- _문서 본문_:
염료감응형 태양전지의 효율 향상을 위한 다양한 방법들 중 $TiO_2$ 나노 파우더의 표면 개질 및 페이스트의 분산성 향상을 위한 연구가 활발하게 진행되고 있다. 기존 나노 파우더의 표면 개질법으로는 액상 공정인 졸겔법이 있으나 표면 처리 공정에서의 응집현상은 아직 해결해야 할 과제 중 하나이다. 이에 본 연구에서는 진공증착방법인 ALD법을 이용하여 염료감응형 태양전지용 $TiO_2$ 나노 파우더의 $SiO_2$ 산화물 표면처리를 통한 분산특성을 파악하였다. 기존 ALD법의 경우 reactor의 온도가 $300{\sim}500^{\circ}C$ 정도의 고온에서 공정이 이루어졌지만 본 실험에서는 2차 아민계촉매(pyridine)을 사용하여 reactor의 온도를 $30^{\circ}C$정도의 저온공정에서 $SiO_2$ 산화물을 코팅을 하였다. MO source로는 액체상태의 TEOS$(Si(OC_2H_5)_4)$를, 반응가스로는 $H_2O$를 사용하였고, 불활성 기체인 Ar 가스는 purge 가스로 각각 사용 하였다. ALD 공정에 의해 표면처리 된 $TiO_2$ 나노 파우더의 분산특성은 각 공정 cycle에 따라 FESEM을 통하여 입자의 형상 및 분산성을 확인하였으며 입도 분석기를 통하여 부피의 변화 및 분산 특성을 확인하였다. 공정 cycle 이 증가함에 따라 입자간의 응집현상이 개선되는 것을 확인 할 수 있었으며, 100cycles에서 응집현상이 가장 많이 감소하는 것을 확인할 수 있었다. 또한 표면 처리된 $SiO_2$ 산화막은 XRD를 통한 결정 분석 및 EDX를 통한 정성 분석을 통하여 확인하였다.

- _과제 목록_:
**A)** 본문을 보고 다음 물음에 답하십시오.
(i) 반응기 온도를 30°C 정도로 낮추기 위해 사용한 촉매는 무엇입니까?
(ii) purge 가스로 사용한 불활성 기체는 무엇입니까?
(iii) 응집현상이 가장 많이 감소한 공정 cycle 수는 얼마입니까?
**B)** 본문에서 "염료감응형 태양전지의 효율"부터 "분석을 통하여 확인하였다."까지 전부를 한 글자도 바꾸지 말고 돌려주십시오.

- _제공 자료_:
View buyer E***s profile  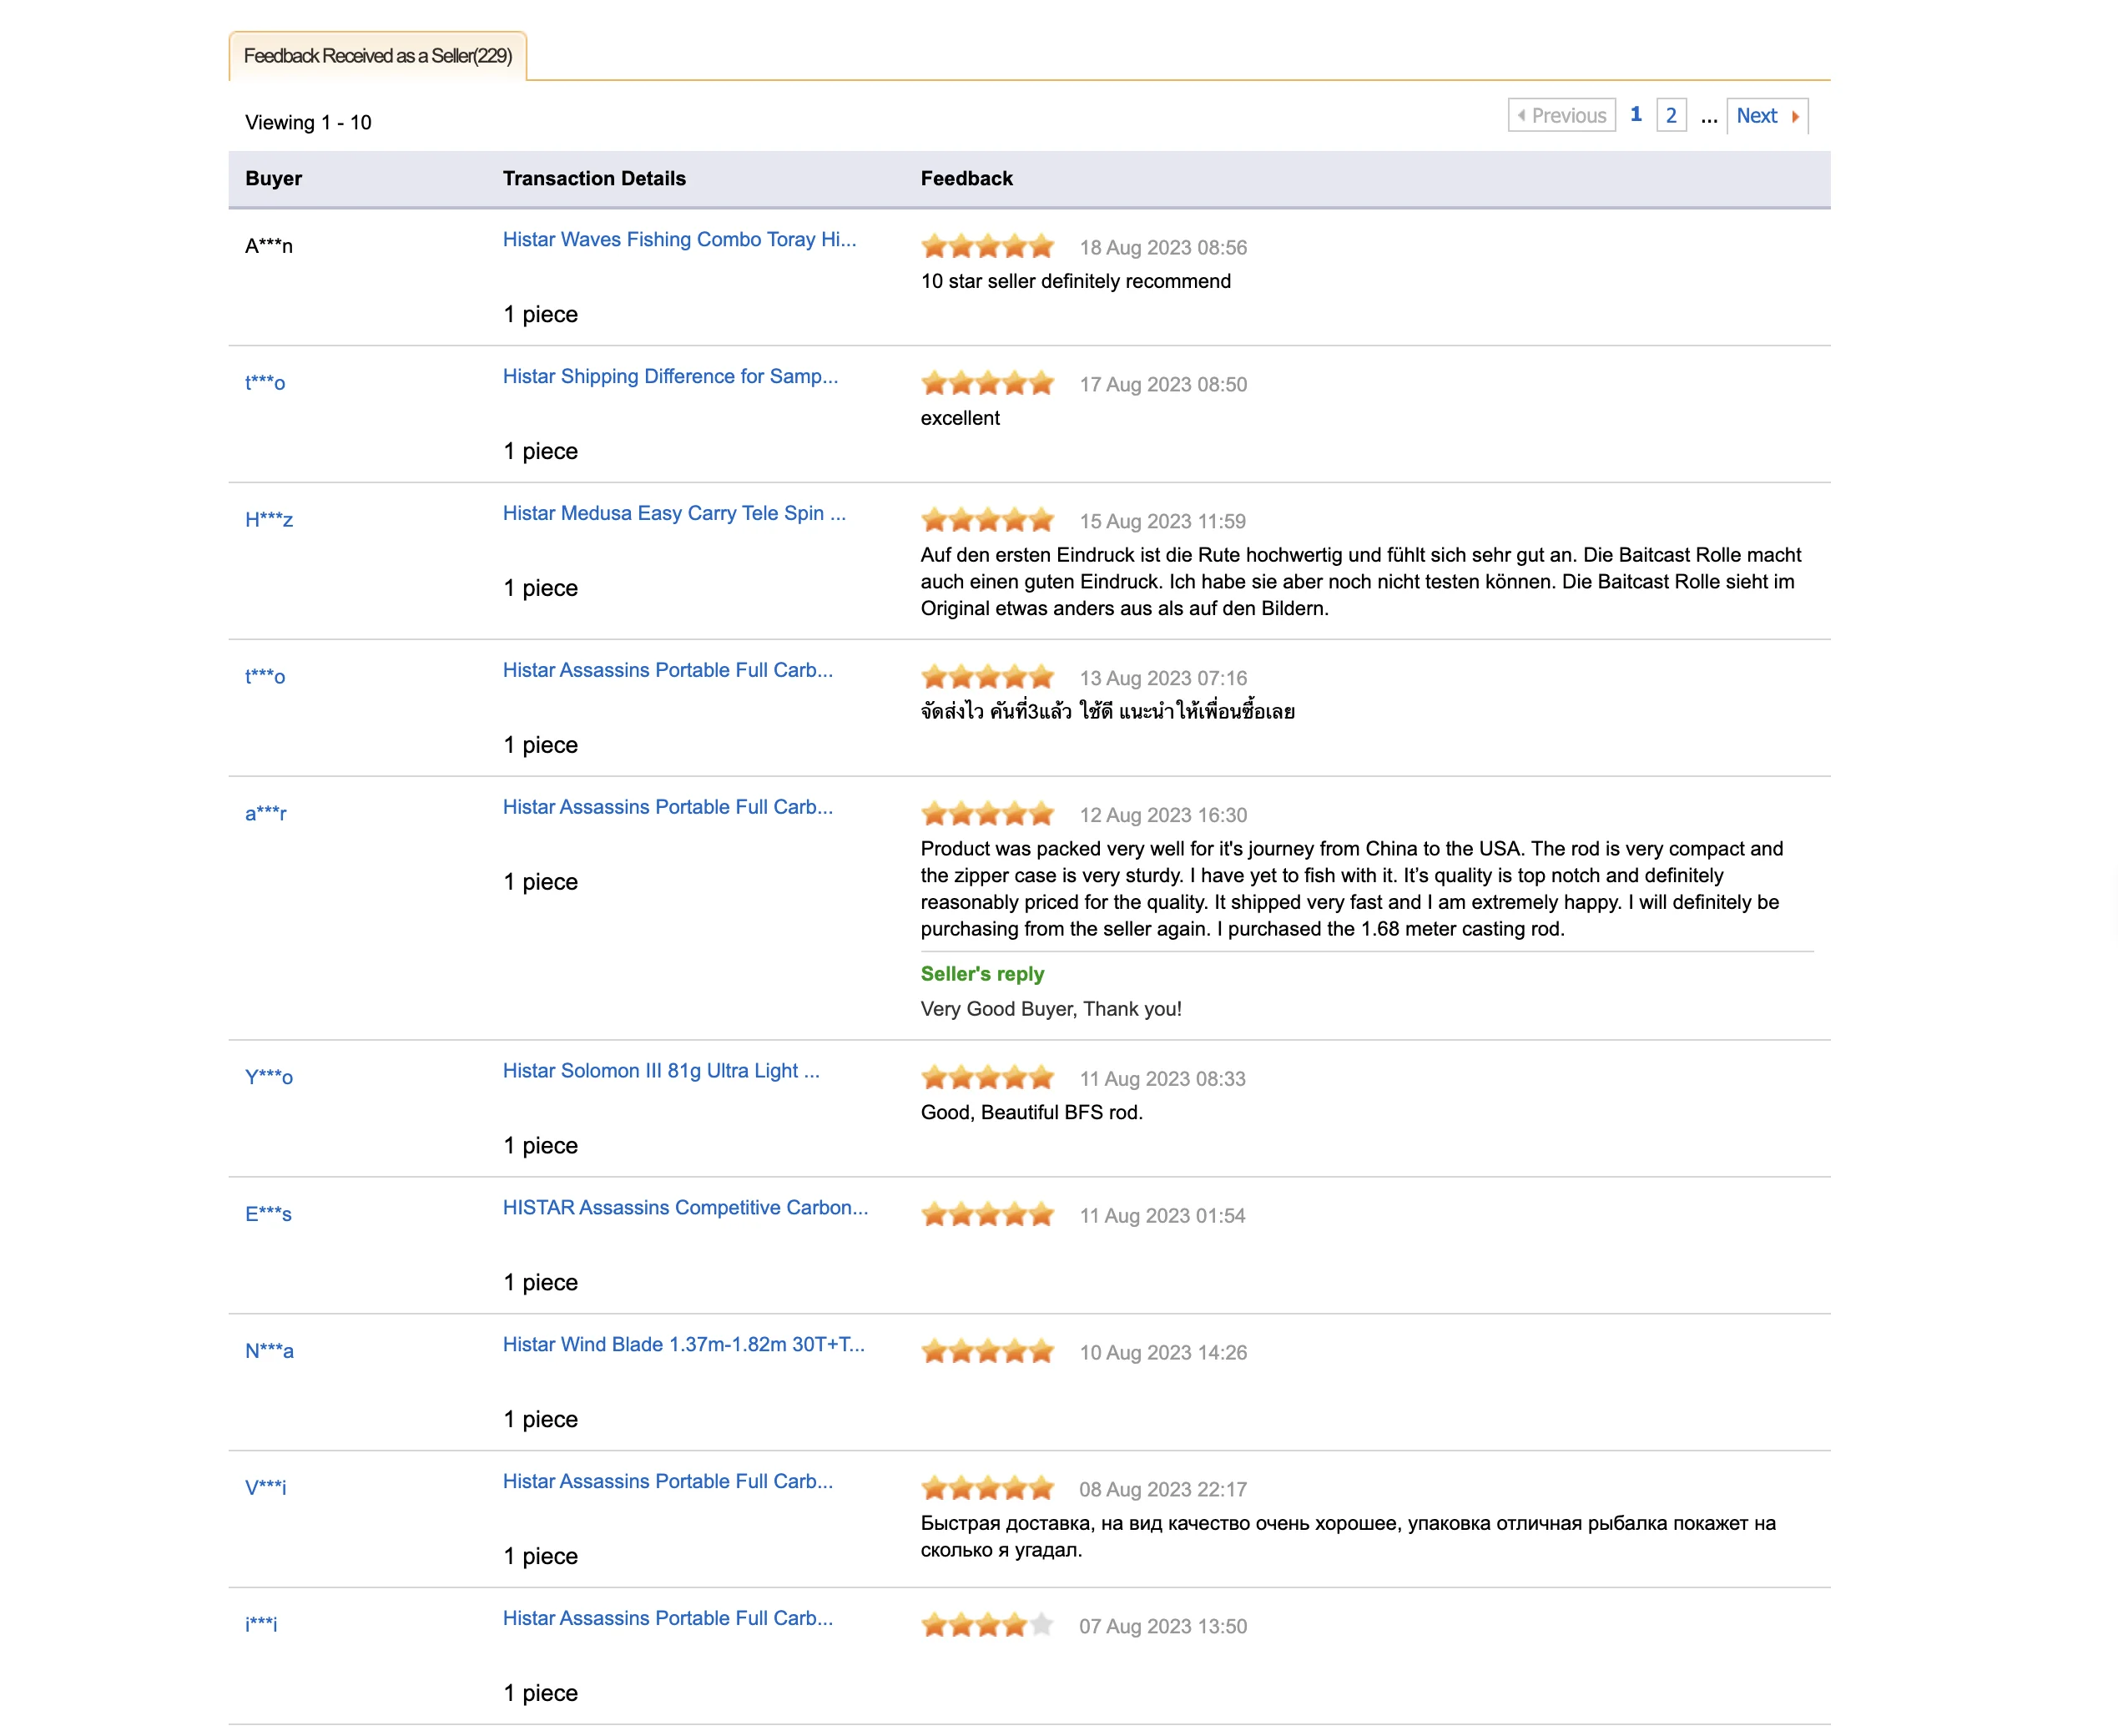[268, 1214]
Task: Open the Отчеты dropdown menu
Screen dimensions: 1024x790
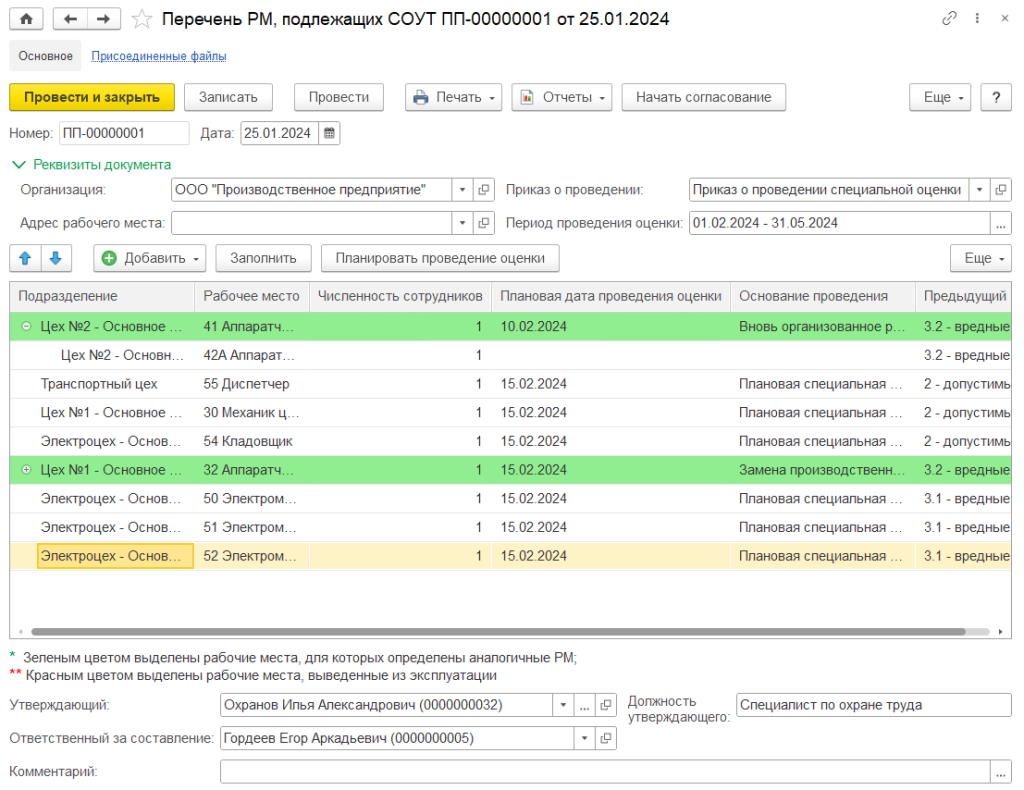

- _문제 정답_:
**A)**
(i) 2차 아민계촉매인 pyridine
(ii) Ar 가스
(iii) 100cycles

**B)**
염료감응형 태양전지의 효율 향상을 위한 다양한 방법들 중 $TiO_2$ 나노 파우더의 표면 개질 및 페이스트의 분산성 향상을 위한 연구가 활발하게 진행되고 있다. 기존 나노 파우더의 표면 개질법으로는 액상 공정인 졸겔법이 있으나 표면 처리 공정에서의 응집현상은 아직 해결해야 할 과제 중 하나이다. 이에 본 연구에서는 진공증착방법인 ALD법을 이용하여 염료감응형 태양전지용 $TiO_2$ 나노 파우더의 $SiO_2$ 산화물 표면처리를 통한 분산특성을 파악하였다. 기존 ALD법의 경우 reactor의 온도가 $300{\sim}500^{\circ}C$ 정도의 고온에서 공정이 이루어졌지만 본 실험에서는 2차 아민계촉매(pyridine)을 사용하여 reactor의 온도를 $30^{\circ}C$정도의 저온공정에서 $SiO_2$ 산화물을 코팅을 하였다. MO source로는 액체상태의 TEOS$(Si(OC_2H_5)_4)$를, 반응가스로는 $H_2O$를 사용하였고, 불활성 기체인 Ar 가스는 purge 가스로 각각 사용 하였다. ALD 공정에 의해 표면처리 된 $TiO_2$ 나노 파우더의 분산특성은 각 공정 cycle에 따라 FESEM을 통하여 입자의 형상 및 분산성을 확인하였으며 입도 분석기를 통하여 부피의 변화 및 분산 특성을 확인하였다. 공정 cycle 이 증가함에 따라 입자간의 응집현상이 개선되는 것을 확인 할 수 있었으며, 100cycles에서 응집현상이 가장 많이 감소하는 것을 확인할 수 있었다. 또한 표면 처리된 $SiO_2$ 산화막은 XRD를 통한 결정 분석 및 EDX를 통한 정성 분석을 통하여 확인하였다.